Tuesday, 21 May 2013

Spot The Difference?

This is meant to show how swollen my left knee is, which has hampered my cycling this week.

It is an old condition relating to my iliotibial band which pulls my knee cap off to one-side.
I also twisted my pelvis many years ago playing rugby, so there are lots of issues.
Being a driving instructor doesn't help either as I'm stuck in one position for too long.

It happens quite often, but usually I hobble upstairs, do a couple of stretches and its right by the morning.
Other times cycling seems to help loosen everything up.

But not this time!
Nothing seems to be working.
At the weekend it was so difficult to get comfortable at all, day or night, that when I was lying on the floor doing some stretches, I must have got comfortable because I fell asleep under a table.
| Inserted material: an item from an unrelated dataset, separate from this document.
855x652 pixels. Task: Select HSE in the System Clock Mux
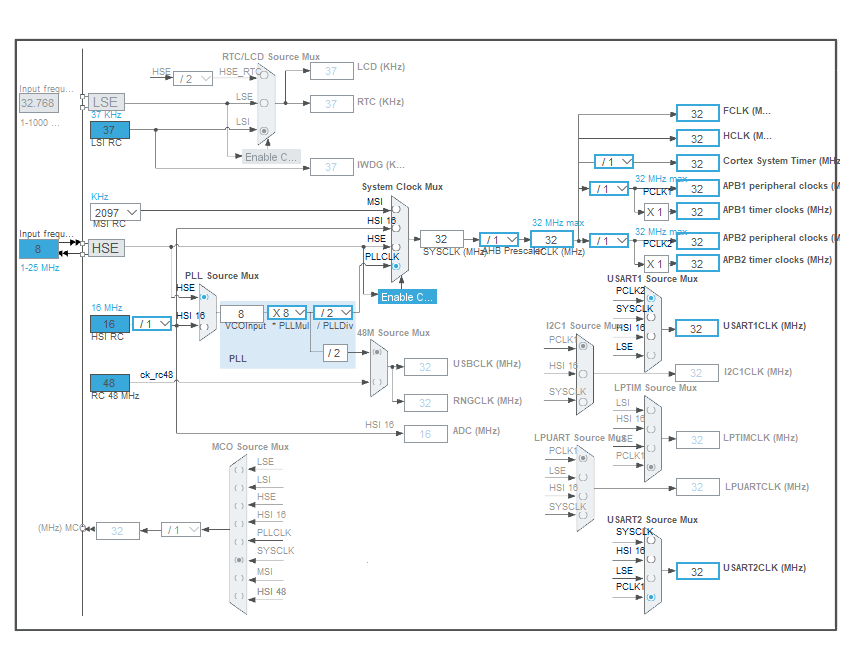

The main problem is that I'm reactive when it comes to my stretching, only starting when I feel the pain.
As I'm trying to do more and more cycling it needs to become part of my training regime to try to prevent the problems, rather than just cure them.
I know it will save me a lot of time and pain.

I've heard about rollers that you lie on, but I've never used one. Do they work, which one is best?


  1. Ow. Pete has a roller. It makes him cry.

  2. Rollers are quite good to use, and I've worked with a few people who said they are effective. Like anything the best results come from using them right. Personally still think standard stretching is the most effective and easiest to get right it's just important not to do it without warming the muscles up first.